If the House expels Santos, a special election between candidates chosen by the two political parties will take place in January or February. Also, 18 candidates have filed to compete in the June primary to run for his seat in the Nov. 5, 2024, general election.

Santos already has survived two efforts to expel him. A push led by a group of House Democrats fizzled in May after failing to secure enough Republican votes, and a measure sponsored by Rep. Anthony D'Esposito (R-Island Park) failed on Nov. 1 to get the necessary two-thirds vote to oust Santos.

Many of the 182 House Republicans and 31 Democrats who voted against D'Esposito's expulsion measure cited concerns about due process given that Santos had not been convicted of his alleged crimes. But Thursday's report reignited bipartisan calls for his removal and several lawmakers who voted against his expulsion said they would change their votes.

D’Esposito vowed to try again for passage of an expulsion motion. He said Thursday the Ethics Committee report was "in alignment with my long held belief that this fraudster has no place serving in the People’s House."

Rep. Dan Goldman (D-Manhattan), who with Rep. Richie Torres (D-Bronx) filed a complaint with the Ethics Committee in January seeking an investigation into Santos' financial disclosures, said he planned to file an expulsion measure once lawmakers return from their Thanksgiving recess.

"Now that Republicans no longer have any fictional excuse to protect Santos in order to preserve their narrow majority, I hope they will join Democrats in expelling him from Congress immediately," Goldman said.

Rep. Andrew Garbarino (R-Bayport), a House Ethics Committee member who signed off on the report, said he would vote for a motion to expel Santos, calling him "undeserving of public office."

"There is significant evidence that he exploited his position for personal gain," Garbarino said in a statement.

Rep. Nick LaLota (R-Amityville), who co-sponsored D'Esposito's expulsion measure, said Thursday: "Now, his election should be invalidated by the House using its Constitutional expulsion powers. Then, at an early-spring special election, my New York neighbors to the west will finally get an opportunity to participate in a valid election.”

Santos, in a lengthy social media post, said he would "not stand by as I am stoned by those who have flaws themselves."

Santos said he would "continue on my mission to serve my constituents up until I am allowed. I will however NOT be seeking re-election for a second term in 2024 as my family deserves better than to be under the gun from the press all the time."

Santos repeatedly has blamed his former campaign treasurer Nancy Marks of Shirley for allegations about his campaign finances. But the Ethics Committee report said Santos was not an "unknowing victim," noting that several campaign staffers raised concerns about Marks to him during the 2022 campaign. The report asserted Santos "was heavily involved in the day-to-day financial operations of his campaigns."

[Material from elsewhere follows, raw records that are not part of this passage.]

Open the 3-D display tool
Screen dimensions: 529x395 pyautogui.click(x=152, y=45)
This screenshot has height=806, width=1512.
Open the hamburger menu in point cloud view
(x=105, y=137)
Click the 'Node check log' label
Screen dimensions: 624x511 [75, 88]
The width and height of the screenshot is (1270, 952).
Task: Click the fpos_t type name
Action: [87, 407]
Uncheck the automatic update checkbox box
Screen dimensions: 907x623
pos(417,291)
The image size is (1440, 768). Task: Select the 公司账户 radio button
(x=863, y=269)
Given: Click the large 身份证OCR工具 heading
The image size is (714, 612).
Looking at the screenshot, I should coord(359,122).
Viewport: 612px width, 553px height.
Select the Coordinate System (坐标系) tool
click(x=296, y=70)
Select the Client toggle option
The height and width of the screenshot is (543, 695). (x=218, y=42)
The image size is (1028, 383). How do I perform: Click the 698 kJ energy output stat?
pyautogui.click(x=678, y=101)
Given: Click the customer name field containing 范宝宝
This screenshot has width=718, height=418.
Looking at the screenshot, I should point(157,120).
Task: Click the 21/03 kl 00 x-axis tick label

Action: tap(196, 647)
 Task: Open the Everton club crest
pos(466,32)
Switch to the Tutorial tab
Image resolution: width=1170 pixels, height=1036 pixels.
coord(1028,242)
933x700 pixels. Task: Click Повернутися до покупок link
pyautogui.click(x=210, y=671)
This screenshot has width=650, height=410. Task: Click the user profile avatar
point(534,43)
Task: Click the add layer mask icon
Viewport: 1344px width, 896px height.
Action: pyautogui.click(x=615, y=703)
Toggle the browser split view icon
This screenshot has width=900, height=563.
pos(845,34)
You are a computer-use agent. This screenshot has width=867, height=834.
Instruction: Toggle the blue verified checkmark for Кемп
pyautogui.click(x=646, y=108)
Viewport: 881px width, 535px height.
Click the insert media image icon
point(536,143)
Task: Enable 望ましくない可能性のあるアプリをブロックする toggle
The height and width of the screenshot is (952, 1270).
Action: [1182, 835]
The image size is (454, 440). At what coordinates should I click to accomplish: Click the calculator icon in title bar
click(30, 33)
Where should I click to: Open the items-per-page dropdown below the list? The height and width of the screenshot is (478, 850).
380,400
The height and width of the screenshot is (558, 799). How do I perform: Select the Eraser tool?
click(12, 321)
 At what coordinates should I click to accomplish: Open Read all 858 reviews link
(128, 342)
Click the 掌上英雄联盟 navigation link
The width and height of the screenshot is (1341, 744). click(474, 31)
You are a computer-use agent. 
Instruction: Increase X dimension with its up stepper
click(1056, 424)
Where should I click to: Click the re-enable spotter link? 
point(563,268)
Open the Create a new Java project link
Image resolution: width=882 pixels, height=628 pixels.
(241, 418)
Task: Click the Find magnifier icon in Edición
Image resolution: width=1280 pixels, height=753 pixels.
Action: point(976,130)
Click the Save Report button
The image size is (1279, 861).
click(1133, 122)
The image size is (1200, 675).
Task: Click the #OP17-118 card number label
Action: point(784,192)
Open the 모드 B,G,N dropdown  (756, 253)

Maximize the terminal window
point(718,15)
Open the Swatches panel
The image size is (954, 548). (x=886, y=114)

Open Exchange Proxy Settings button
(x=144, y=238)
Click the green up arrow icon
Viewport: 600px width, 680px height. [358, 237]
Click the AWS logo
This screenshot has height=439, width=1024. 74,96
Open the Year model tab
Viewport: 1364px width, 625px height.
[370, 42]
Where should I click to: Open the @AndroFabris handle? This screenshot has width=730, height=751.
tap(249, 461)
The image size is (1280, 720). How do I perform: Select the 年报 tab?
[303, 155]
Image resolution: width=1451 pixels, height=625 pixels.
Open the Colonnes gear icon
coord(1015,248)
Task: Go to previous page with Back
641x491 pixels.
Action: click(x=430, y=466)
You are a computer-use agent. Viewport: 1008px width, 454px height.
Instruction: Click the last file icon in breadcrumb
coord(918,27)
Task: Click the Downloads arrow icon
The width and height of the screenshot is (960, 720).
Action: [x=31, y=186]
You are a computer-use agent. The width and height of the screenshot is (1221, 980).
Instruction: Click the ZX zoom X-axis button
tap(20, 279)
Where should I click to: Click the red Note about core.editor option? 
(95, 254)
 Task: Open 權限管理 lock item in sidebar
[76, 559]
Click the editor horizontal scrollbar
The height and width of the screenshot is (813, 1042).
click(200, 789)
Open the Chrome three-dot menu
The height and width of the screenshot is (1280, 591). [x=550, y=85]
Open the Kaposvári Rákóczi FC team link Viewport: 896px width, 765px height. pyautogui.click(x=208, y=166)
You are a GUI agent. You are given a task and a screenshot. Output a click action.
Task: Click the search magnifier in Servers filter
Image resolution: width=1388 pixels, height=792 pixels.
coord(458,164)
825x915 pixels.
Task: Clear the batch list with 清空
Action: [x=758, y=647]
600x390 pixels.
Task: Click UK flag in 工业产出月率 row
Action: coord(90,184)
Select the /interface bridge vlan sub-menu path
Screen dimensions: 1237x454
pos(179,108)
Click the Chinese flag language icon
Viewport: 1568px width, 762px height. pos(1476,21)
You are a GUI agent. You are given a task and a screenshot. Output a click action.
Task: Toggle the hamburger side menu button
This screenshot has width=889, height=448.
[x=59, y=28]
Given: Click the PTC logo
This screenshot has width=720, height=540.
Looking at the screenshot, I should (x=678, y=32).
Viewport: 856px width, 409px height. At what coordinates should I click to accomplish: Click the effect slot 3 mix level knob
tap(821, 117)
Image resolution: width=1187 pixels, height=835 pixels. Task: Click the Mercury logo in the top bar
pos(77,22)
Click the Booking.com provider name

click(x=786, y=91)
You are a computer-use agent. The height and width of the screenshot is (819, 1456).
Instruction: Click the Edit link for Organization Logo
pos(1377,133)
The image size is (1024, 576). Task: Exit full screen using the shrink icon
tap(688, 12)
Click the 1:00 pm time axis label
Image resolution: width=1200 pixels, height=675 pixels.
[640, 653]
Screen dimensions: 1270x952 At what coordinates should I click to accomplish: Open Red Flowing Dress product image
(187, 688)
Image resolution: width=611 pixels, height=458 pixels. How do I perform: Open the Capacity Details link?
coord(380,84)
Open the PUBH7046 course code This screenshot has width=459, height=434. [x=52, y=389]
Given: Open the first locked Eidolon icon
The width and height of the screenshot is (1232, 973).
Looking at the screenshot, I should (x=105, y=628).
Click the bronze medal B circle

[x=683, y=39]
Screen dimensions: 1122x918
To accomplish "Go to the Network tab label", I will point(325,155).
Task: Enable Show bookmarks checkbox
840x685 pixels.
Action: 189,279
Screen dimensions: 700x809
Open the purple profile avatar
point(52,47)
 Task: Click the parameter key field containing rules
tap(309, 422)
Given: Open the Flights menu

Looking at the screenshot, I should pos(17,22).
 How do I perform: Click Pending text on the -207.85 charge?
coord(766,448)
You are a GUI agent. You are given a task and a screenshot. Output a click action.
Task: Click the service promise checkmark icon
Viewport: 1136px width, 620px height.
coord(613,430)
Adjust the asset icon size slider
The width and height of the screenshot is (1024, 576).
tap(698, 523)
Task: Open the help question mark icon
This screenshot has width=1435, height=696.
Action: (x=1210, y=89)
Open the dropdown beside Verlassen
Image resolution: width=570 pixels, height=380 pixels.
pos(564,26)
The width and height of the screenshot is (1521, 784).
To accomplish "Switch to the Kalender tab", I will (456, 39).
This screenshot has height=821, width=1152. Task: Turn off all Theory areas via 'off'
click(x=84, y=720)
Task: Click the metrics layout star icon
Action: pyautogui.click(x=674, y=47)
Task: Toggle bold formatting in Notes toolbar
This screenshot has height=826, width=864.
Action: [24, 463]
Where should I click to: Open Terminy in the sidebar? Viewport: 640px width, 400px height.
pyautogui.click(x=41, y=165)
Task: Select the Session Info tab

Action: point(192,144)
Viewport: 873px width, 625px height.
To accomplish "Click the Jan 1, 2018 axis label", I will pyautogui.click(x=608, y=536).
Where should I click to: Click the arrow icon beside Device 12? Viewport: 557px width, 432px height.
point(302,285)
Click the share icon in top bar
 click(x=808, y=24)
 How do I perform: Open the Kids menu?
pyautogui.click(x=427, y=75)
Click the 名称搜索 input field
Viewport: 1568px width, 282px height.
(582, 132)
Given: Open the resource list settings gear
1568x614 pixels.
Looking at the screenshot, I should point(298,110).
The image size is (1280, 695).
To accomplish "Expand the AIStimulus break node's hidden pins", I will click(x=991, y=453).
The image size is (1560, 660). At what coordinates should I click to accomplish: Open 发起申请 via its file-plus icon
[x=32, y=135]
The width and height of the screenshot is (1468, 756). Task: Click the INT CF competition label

Marks pleaded guilty last month in federal court in Central Islip to conspiracy for allegedly providing false information about campaign donors as part of an effort to inflate Santos' donations to make him eligible for additional campaign dollars from Republican campaign groups.

Santos formed a company in Florida — RedStone Strategies LLC — that he used to collect campaign donations that were instead used for his personal expenses, according to the report. Santos transferred at least $200,000 from RedStone’s bank account to his personal bank account, which he used for purchases at the beauty product store Sephora and the luxury retailer Hermes, along with “smaller purchases” at OnlyFans, an adult website, according to the report.

The committee also found "substantial evidence" Santos never made all of the $800,000 in personal loans to his congressional campaigns in 2020 and 2022 that he reported to the FEC, despite reimbursement by the campaign for some of those loans.

A sexual harassment complaint filed with the committee in February by a man seeking employment in Santos' congressional office was dismissed, however. The Ethics Committee report said there "was not substantial reason to believe" the individual's assertions.